Just a few years ago, the just-in-time inventory system was the marvel of the modern economy. Companies pared their supplies on hand, reducing the costs of holding inventory and boosting profits. If something runs out, it could be ordered and delivered the next day. Americans became conditioned by the Amazons and Walmarts of the world to expect anything they wanted within 24 hours without having to leave their homes.

But the system was only as good as its weakest link – and that turned out to be a global health pandemic that continues to cause havoc. Add in the human factor – millions dead worldwide, workers walking out, conflicting messages from governments and politicians over how to behave – well, then you have a once-in-a-lifetime scenario.

America did not know it, but like black ice on the highway, the problems were there but unforeseen in the years leading up to COVID-19.

“Pre-COVID, you had Brexit, China trade issues and tariffs, weather, two of the biggest canals in the world had ships stuck in them,” says Dan Swan, who leads McKinsey & Co.’s global operations practice. “There was just a lack of resilience.”
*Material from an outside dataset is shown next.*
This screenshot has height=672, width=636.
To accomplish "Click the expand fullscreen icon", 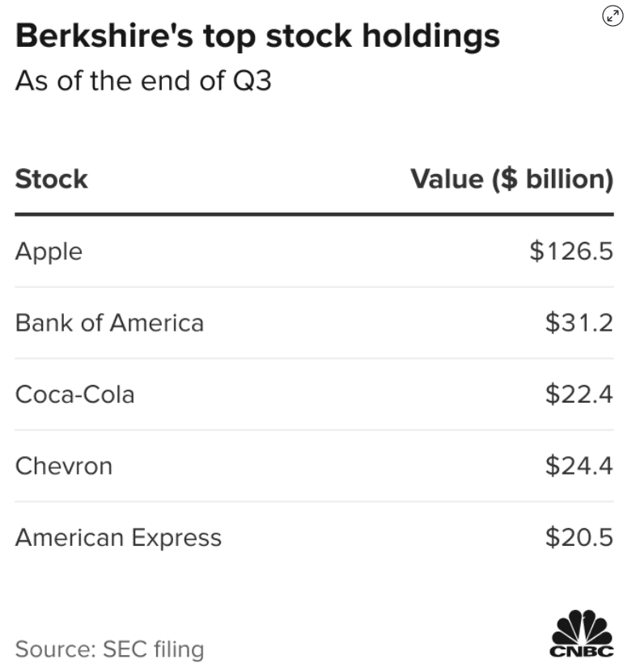I will point(613,16).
Then there is the labor market, which has suffered a historic shot just as other issues began to surface. An aging population, the onset of baby boomer retirements, restrictive immigration policies and a declining birth rate have all conspired to leave the labor market millions shy of the number of workers needed to do all the work. It is not a situation that will suddenly get better after COVID-19 is long gone either.

“My biggest concern is that we are seeing a problem in generating products,” says Ron Hetrick, senior economist at global labor market data analytics firm Emsi Burning Glass. “If labor is a key component to producing goods and we have these record numbers of job openings in manufacturing, then we know that many products that need to be made just aren’t.”
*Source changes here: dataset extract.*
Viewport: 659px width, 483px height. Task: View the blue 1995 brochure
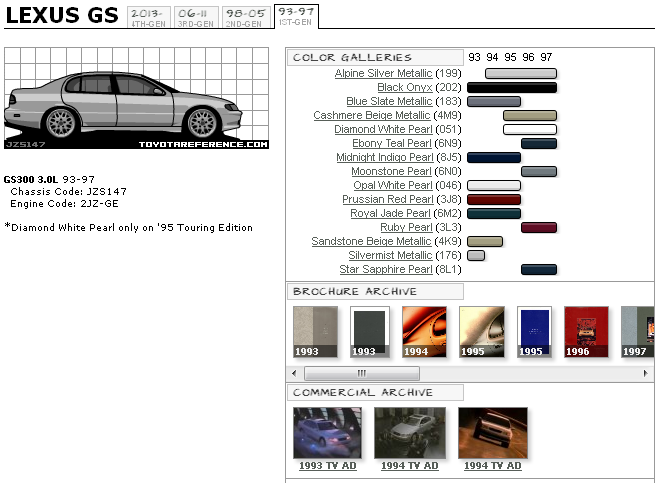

The final straw might well have been the government, which pumped trillions of dollars into the economy in 2020 and 2021 to stave off the effects of the pandemic. It worked to make the sharpest recession in modern history the shortest but it laid the groundwork for a massive surge in demand. Americans rushed to buy bigger houses, larger appliances, new laptops, furniture for the larger homes, golf carts, et cetera. The shift to purchases of goods from services like doctor’s appointments, haircuts and the like was unprecedented – just as the rest of the world began closing factories and ports to deal with the pandemic.

Just how much the demand, especially for goods rather than services, soared can be seen in the fact that the amount of freight carried by the for-hire transportation industry, which excludes freight carried by companies that maintain their own fleets, actually increased for three consecutive months through November. While it remains 1% from its pre-pandemic reading in November 2019, it was 3% higher than in the same month a year ago.

“I expect progress to be made in the second half of this year mainly, progress,” Powell said. “If you look at a ton of metrics, you can find some that suggest that delivery times are shorter and inventories in some industries are moving up. But overall, we’re not making progress.”

In fact, some experts think a rethinking of the global supply chain may be necessary and recent announcements such as that by chipmaker Intel that it will spend $100 billion to build the world’s most advanced semiconductor manufacturing complex in Ohio are a sign of that.

Other major chipmakers, including global giants Samsung and Taiwan Semiconductor Manufacturing have announced new investments in the U.S.

“We still have years in front of us before we’re even having a semblance of supply demand balance,” Intel CEO Pat Gelsinger said during the announcement. “Ask yourself what portion of your life is not becoming more digital.”